Maintenant on a d'une part les inhibiteurs de la recapture et de la sérotonine, et d'autre part les inhibiteurs de la recapture des autres neurotransmetteurs on est quand même beaucoup plus à l'aise pour prescrire avec beaucoup moins de facteurs limitants. Pour moi ce sont deux périodes qui sont totalement différentes.

Et puis il y a les IRS, les IRS purs qui sont Prozac, Deroxat toute la liste des IRS  qui sont à mon avis des produits qui sont extrêmement valables parce que ce sont des gens qui peuvent continuer éventuellement à travailler, ou à mener une vie sociale correcte ce qui est quand même très, très important.

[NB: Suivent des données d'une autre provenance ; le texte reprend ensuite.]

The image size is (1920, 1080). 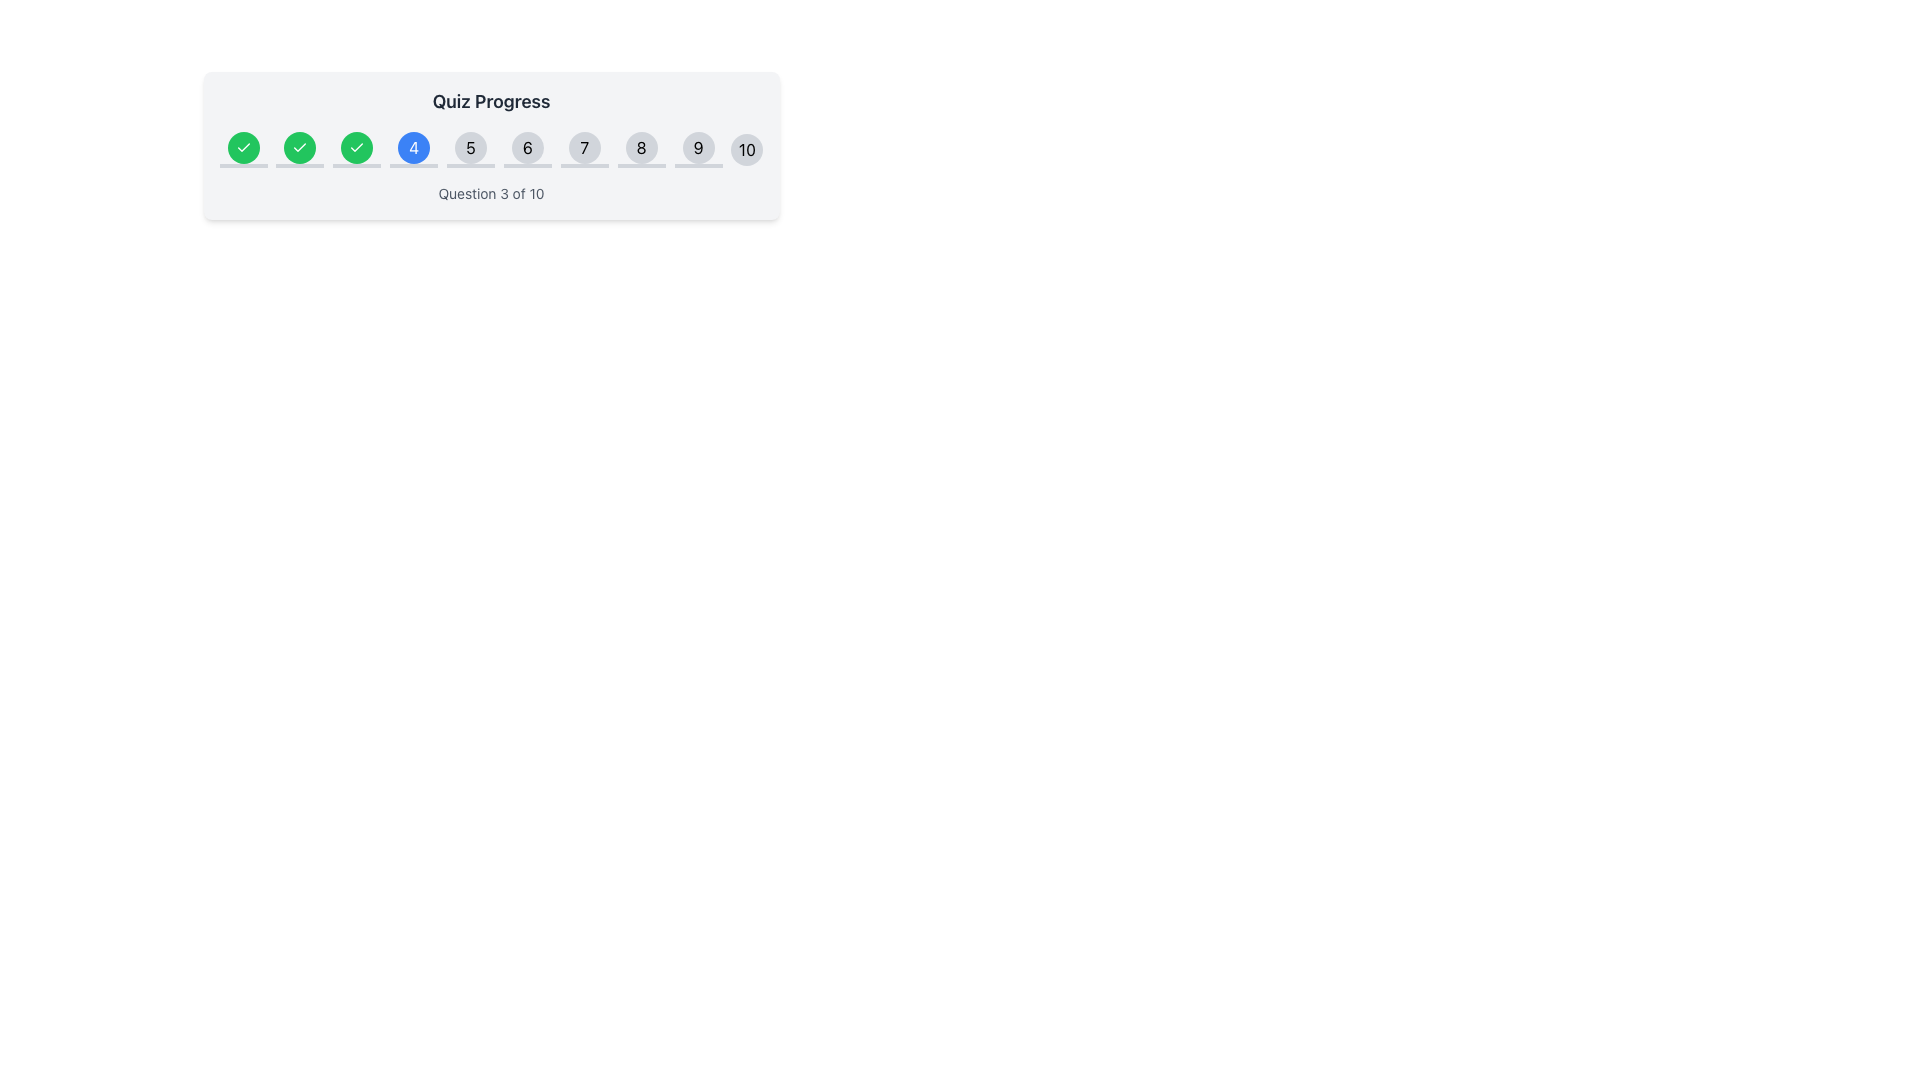 What do you see at coordinates (641, 164) in the screenshot?
I see `the progress indicator bar located beneath the circular button labeled '8' in the quiz progress bar` at bounding box center [641, 164].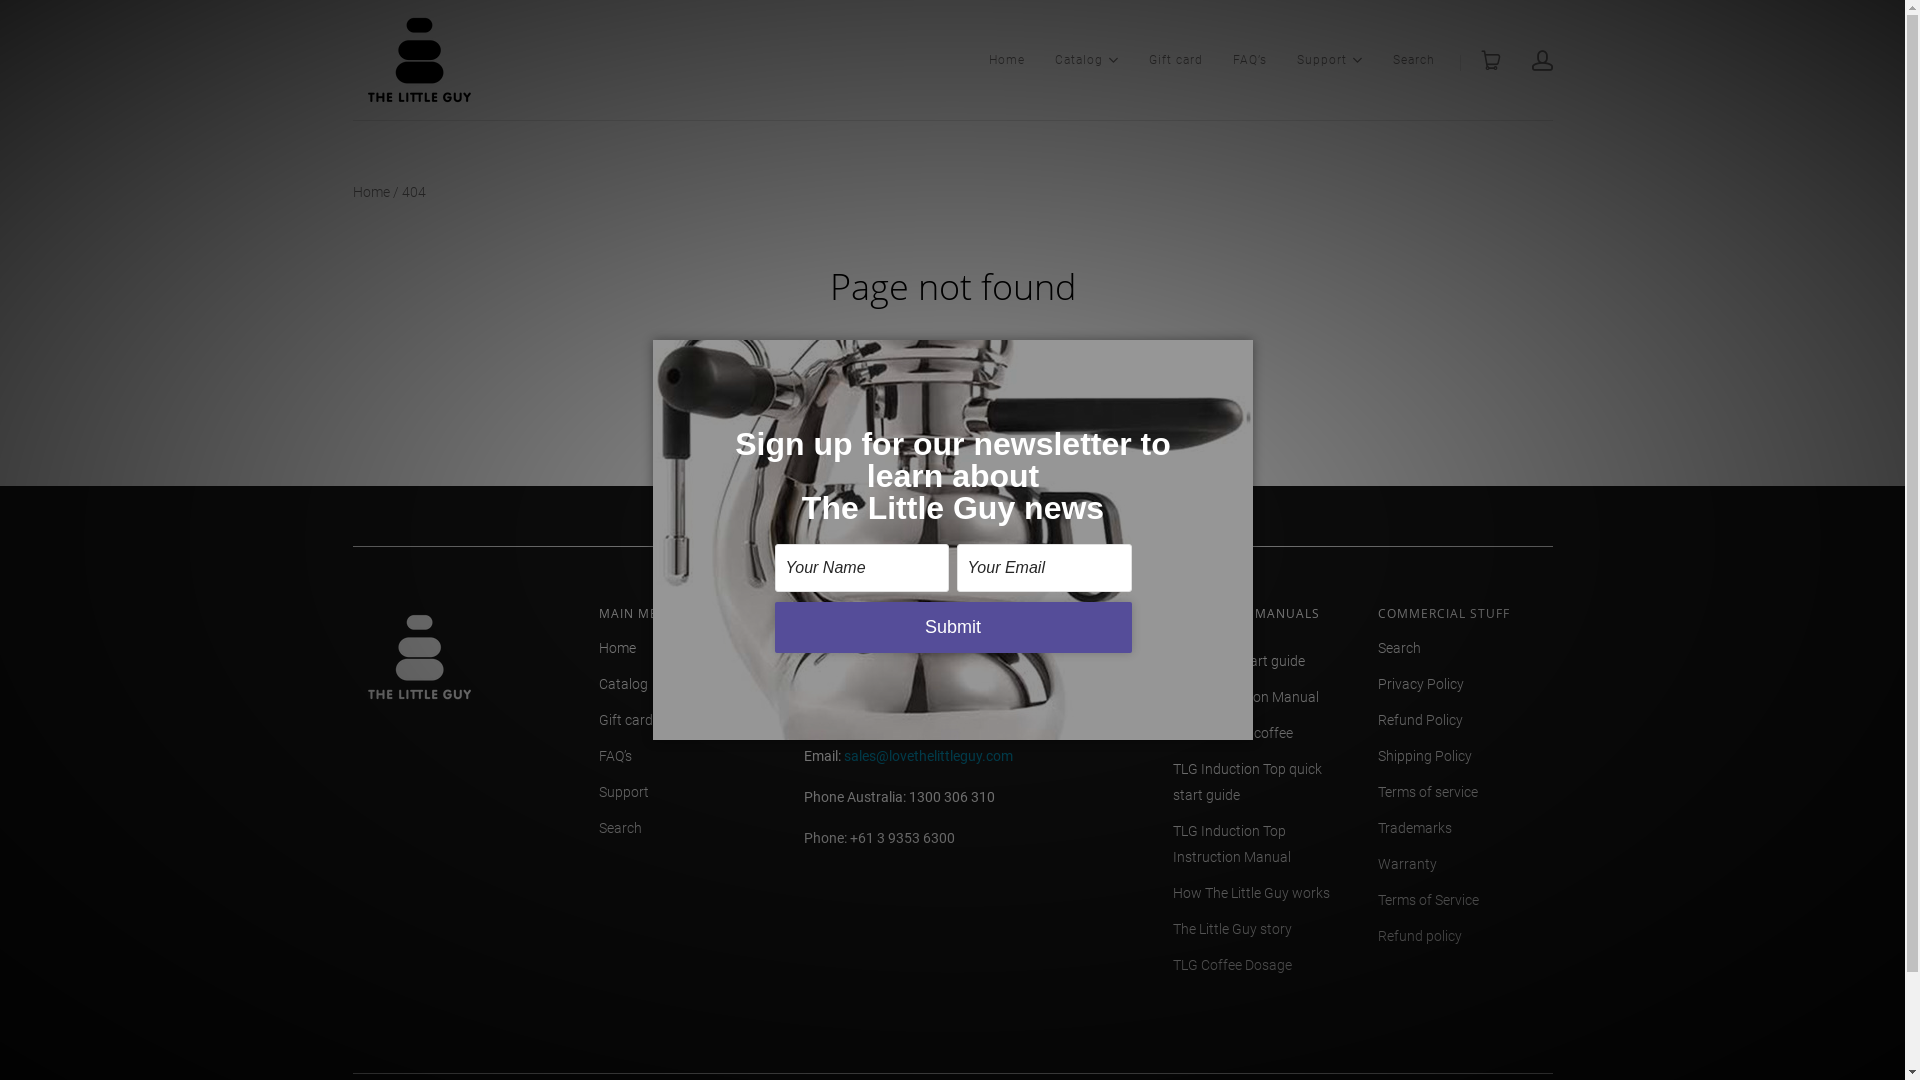  What do you see at coordinates (1419, 682) in the screenshot?
I see `'Privacy Policy'` at bounding box center [1419, 682]. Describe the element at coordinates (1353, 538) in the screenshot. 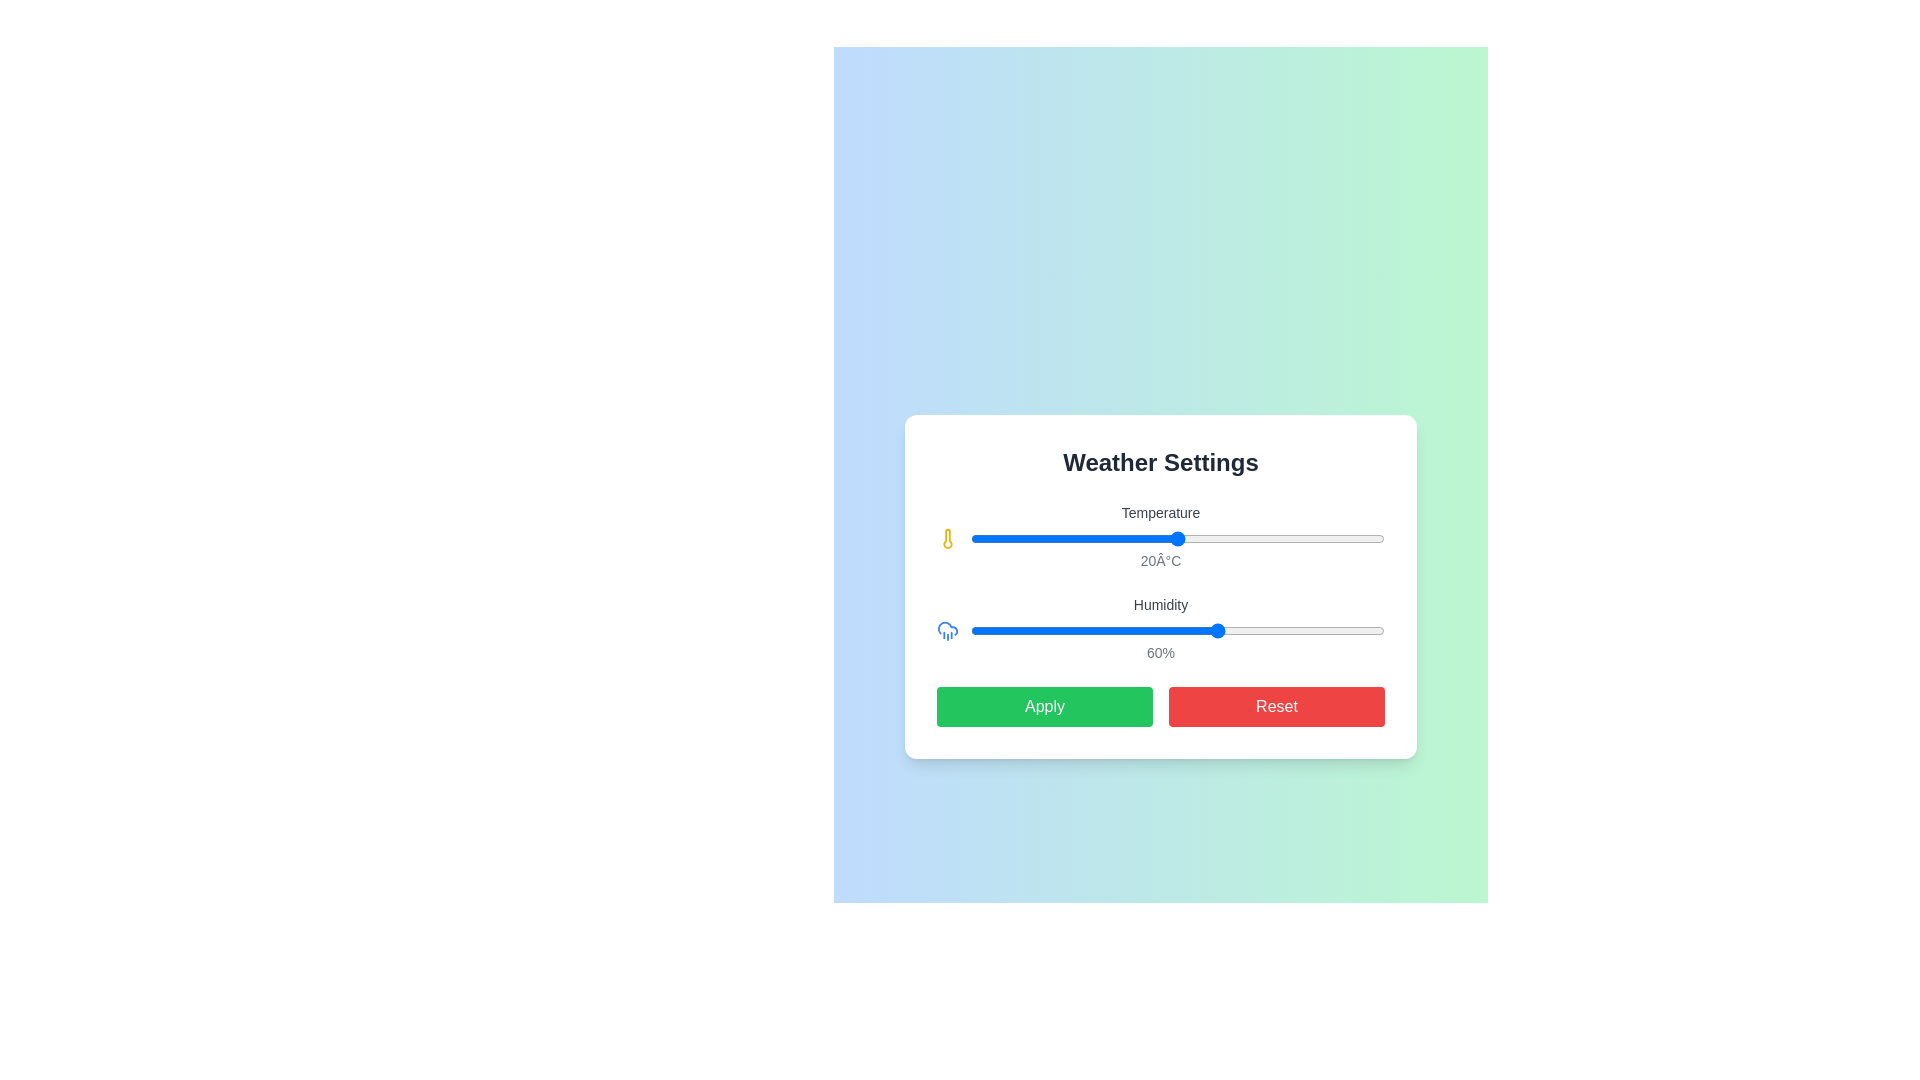

I see `the temperature slider` at that location.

Après il y a tous les nouveaux les IRSNA, ce sont des produits qui à mon avis, enfin je ne sais pas, je ne pense pas que ça apporte grand chose pour moi dans ma pratique, disons que ça fait un peu changer le nom du médicament, de dire que ça révolutionne ce qu'on a fait avant, moi je ne pense pas, moi je pense que les neuromédiateurs, on agit sur un mais on agit probablement sur tous plus ou moins, on ne sait pas trop comment ça marche, un des exemples les plus flagrants c'était la Moclamine de Roche si je ne me trompe pas qui agissait sur tous les neuromédiateurs en tout cas sur les plus gros qui s'est révélé un traitement pas vraiment extraordinaire alors que ça aurait pu être…, donc quand on voit l'action des sérotoninergiques on a quand même des surprises, on a de temps en temps des gens qui somnolent, on a des gens qui sont excités, on a des gens chez qui il n'y a pas de changement, c'est quand même très variable. Donc les IRSNA, l'Effexor par exemple a essayé d'orienter un peu plus sur l'anxiété  tellement qu'il ont fait un comprimé, je ne sais pas si c'est sorti, on a eu des plaquettes là-dessus, ils voulaient le présenter dans l'anxiété pure, ce qui à mon avis est un petit peu…, enfin bon, on peut discuter…,et voilà, donc ces produits là, il y a le Norset que en fait je n'ai pas encore utilisé, voilà. Pour moi grosso modo la grande révolution ça a été les sérotoninergiques, ça c'est sûr, ça a changé pour moi complètement ma pratique.

OPINIONS DIVERSES

Le marché des antidépresseurs autant que je me souvienne a été multiplié pour moi par quatre ou cinq avec des prix qui eux sont multipliés par beaucoup plus, c'est sûr que là-dedans on sent qu'il y a une politique commerciale et quelque part en eux nous faire prescrire que des antidépresseurs. Alors je pense qu'il y a sûrement du bon, je pense qu'on reviendra un peu en arrière probablement mais, voilà ce que je peux dire sur les antidépresseurs.

D’une façon plus générale, les antidépresseurs sont peut-être une façon d'avoir trouvé des nouveaux psychotropes, on a besoin de psychotropes.

Même si on change les antidépresseurs, si on enlève les plus performants, les plus efficaces, on arrivera pas comme ça à changer d'un coup de baguette magique l'émotivité des gens, leur façon de réagir.